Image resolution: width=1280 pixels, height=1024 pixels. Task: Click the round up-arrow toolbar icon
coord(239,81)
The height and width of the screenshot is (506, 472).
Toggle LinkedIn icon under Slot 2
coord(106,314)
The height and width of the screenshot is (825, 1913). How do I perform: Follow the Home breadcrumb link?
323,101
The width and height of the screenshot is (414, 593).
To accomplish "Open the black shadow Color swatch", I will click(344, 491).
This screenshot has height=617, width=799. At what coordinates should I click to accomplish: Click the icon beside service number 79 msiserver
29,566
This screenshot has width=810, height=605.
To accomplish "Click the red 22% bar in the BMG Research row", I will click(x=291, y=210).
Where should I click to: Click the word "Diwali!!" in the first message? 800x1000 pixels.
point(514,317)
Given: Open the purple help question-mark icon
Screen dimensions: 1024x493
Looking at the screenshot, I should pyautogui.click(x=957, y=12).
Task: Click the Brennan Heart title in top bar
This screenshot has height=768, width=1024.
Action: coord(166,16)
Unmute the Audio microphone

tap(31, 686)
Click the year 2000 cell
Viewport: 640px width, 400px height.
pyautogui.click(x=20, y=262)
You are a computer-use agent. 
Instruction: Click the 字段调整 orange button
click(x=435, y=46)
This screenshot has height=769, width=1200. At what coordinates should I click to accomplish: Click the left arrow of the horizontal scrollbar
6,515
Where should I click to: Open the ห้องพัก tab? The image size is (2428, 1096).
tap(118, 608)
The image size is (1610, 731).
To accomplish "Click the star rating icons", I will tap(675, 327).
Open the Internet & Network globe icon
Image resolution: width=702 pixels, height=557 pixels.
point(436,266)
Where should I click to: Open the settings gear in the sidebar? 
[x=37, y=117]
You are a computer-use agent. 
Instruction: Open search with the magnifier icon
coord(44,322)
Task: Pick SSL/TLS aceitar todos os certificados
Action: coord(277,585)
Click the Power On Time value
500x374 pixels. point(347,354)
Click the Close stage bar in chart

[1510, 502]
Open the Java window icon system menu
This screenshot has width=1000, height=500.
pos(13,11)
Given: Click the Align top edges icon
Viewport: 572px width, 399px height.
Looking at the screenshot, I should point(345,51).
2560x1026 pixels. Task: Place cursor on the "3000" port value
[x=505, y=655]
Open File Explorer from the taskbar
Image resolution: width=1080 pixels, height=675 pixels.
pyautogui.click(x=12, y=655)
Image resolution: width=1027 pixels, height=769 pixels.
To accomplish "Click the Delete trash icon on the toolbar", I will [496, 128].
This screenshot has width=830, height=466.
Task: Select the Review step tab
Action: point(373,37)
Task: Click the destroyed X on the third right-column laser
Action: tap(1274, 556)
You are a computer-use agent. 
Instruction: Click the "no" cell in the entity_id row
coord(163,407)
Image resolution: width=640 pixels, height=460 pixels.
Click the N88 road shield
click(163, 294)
□ □ □ □
Search the entries for the word "Given" and gather every line where it appears.

Given: Open the purple help question-mark icon
Given: Click the Align top edges icon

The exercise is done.